Final changes to the first section of the D.C. comprehensive plan are taking shape, and it seems District lawmakers have acquiesced to the demands of activists and some city leaders who worried a previous draft was seriously flawed.
D.C. Council Chairman Phil Mendelson is circulating a draft of amendments to the plan’s “framework element.” Crucially, Mendelson and his staffers have rewritten a section of the bill that a coalition of housing advocates and developers feared would open the door to a flood of new legal challenges to large new developments.
The chairman had hoped to pass this legislation by now, as changes to this section of the comp plan are broadly seen by the development community as being essential to beating back future lawsuits seeking to hold up planned-unit developments. But he chose to delay consideration while this debate over the language played out.
With issue seemingly resolved, it should set the table for the council to, at last, finalize the amendments to the framework element by Oct. 8.

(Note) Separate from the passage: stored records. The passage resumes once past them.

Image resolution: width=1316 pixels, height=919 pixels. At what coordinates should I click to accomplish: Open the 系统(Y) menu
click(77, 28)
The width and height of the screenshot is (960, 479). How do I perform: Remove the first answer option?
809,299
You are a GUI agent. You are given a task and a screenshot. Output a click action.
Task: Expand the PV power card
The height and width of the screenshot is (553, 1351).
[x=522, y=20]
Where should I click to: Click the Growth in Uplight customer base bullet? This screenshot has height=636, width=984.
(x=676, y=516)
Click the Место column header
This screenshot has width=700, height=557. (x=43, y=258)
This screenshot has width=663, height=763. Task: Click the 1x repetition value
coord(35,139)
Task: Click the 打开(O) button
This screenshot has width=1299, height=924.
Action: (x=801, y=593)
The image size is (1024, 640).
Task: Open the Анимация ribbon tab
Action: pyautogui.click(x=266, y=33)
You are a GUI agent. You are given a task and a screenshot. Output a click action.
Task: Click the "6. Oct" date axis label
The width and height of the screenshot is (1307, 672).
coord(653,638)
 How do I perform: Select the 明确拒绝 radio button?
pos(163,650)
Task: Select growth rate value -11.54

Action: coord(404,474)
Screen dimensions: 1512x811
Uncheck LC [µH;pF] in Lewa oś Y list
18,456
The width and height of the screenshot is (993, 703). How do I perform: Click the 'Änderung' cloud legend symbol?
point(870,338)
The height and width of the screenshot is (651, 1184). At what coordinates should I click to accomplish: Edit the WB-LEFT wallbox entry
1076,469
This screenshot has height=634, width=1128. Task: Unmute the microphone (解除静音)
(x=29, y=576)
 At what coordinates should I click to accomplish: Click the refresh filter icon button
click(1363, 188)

“We think the language in the revised bill addresses our concerns about fixing the broken PUD process and elevating affordable housing,” said Cheryl Cort, policy director for the Coalition for Smarter Growth and a lead organizer of a campaign to raise awareness about potential problems with the old language. “The chairman really listened carefully and considered all the issues here.”
Cort and many of her colleagues in the housing advocacy world worried that changes to one section of the framework could “generate a tremendous amount of uncertainty in the PUD approval process or would open up PUD approvals to litigation in a brand new way.” A member of the D.C. Zoning Commission voiced similar concerns, as did Planning Director Andrew Trueblood.